Instrument Separation

use some kind of graphic analyzer. I'm not telling you to use your eyes but it's great to start with. You will see where the instruments sit and work from there. I highpass/lowpass almost everything to a certain degree. Don't look at the numbers, they're just pointers. use your ears and start with the highpass. Turn it up until the source starts to thin out, back up a bit. That's how I do it.

How I do it:

Guitars: Hipass from 80-100 hz, lowpass between 7-12khz, usually a small cut in the midsection to give space for the vocals, I cut a lot around 4khz (narrow!)

Bass: I cut A LOT of the lowmids. 500hz get's sucked out a lot. Wide cut... makes space for the guitars and sounds great imo (most of the times... use your ears), lowpass around 4-6khz, hipass (if needed) around 20-40hz. I always cut out some 60hz-80hz depending on were the kickdrum peaks. Boost at 80-120hz if needed.

Vocals: Hipass up to 200hz depending on the source. Vocals are a bitch, use your ears.

Drums: highpass EVERYTHING, I usually even highpass the kick (slate is boomy as fuck) up to 50hz. Toms depending on their tuning, use your ears...high tunes toms can get highpasses up to 180hz... depending on the slope of course :) Don't try to boost the toms all at the same frequency. Every tom sounds different and needs different treatment. So don't copy+paste the settings :). I usually highpass OH's up to 600hz, if possible lower.

Now start to listen for ugly peaks. Like that 4khz shit from the guitars (that I always find). It's covering the whole mix with this noise that's not doing anything good to the guitars. solo the guitars, narrow eq, search for that noise and pull out as much as needed without muffling the guitars. Next step... :)

ah yeah... something that will help you a lot too: Tight playing for all the instruments.

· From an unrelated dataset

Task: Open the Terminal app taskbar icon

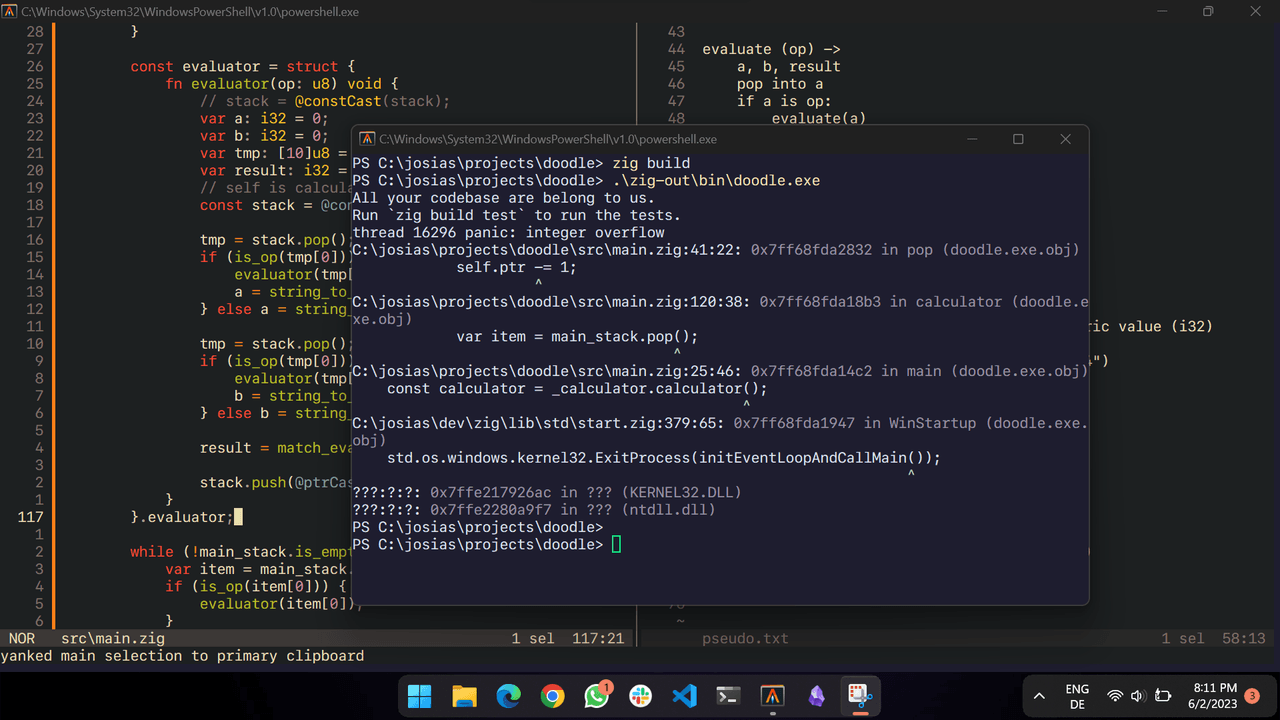Action: [x=729, y=696]
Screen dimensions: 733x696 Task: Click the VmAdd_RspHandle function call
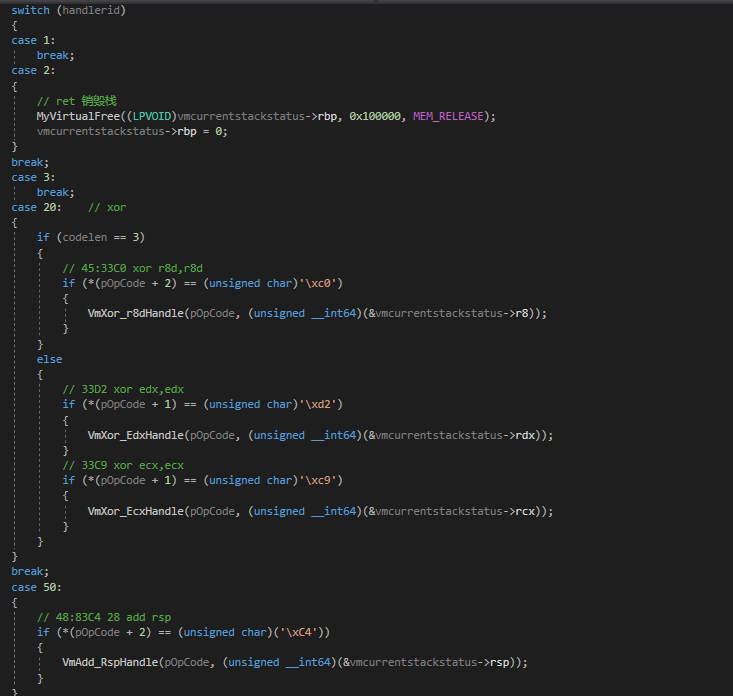[x=110, y=662]
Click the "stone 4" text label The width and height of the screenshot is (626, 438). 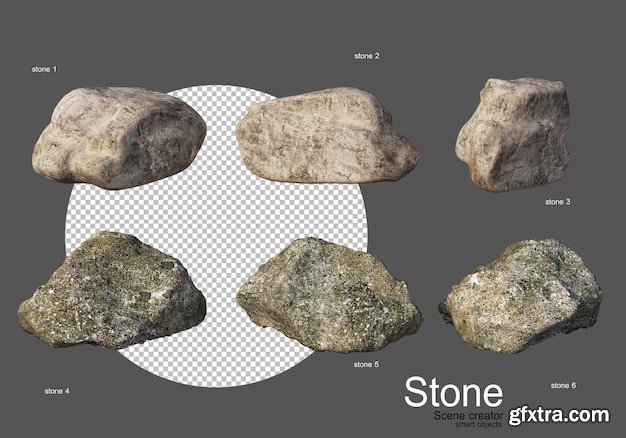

Some of my recent mixes were too separated so maybe this will help you :)
 
Toms are easy. There's always a reso peak that rings forever between 90-150hz, I zoom in on with a max q and suck it out. Cant stand it. Depending on your mics, tom tuning and if there was eq going in, you'll probably find alot can be cut around 2-300hz and 5-800hz. Medium q, sometimes pulling up to 10db out. Nice shelf from 6-8khz, you'll hear when you've found the right spot to give the drum some attack, clarity and click to pop over the mix. Floor toms love a bump at 80hz. Comp I'm usually using from the channel, 30ms/program dependent attack, 2-400ms release pulling anywhere between 3-10 db gain reduction til you find the sweet spot for fatness. Chuck a clipper on the tom bus.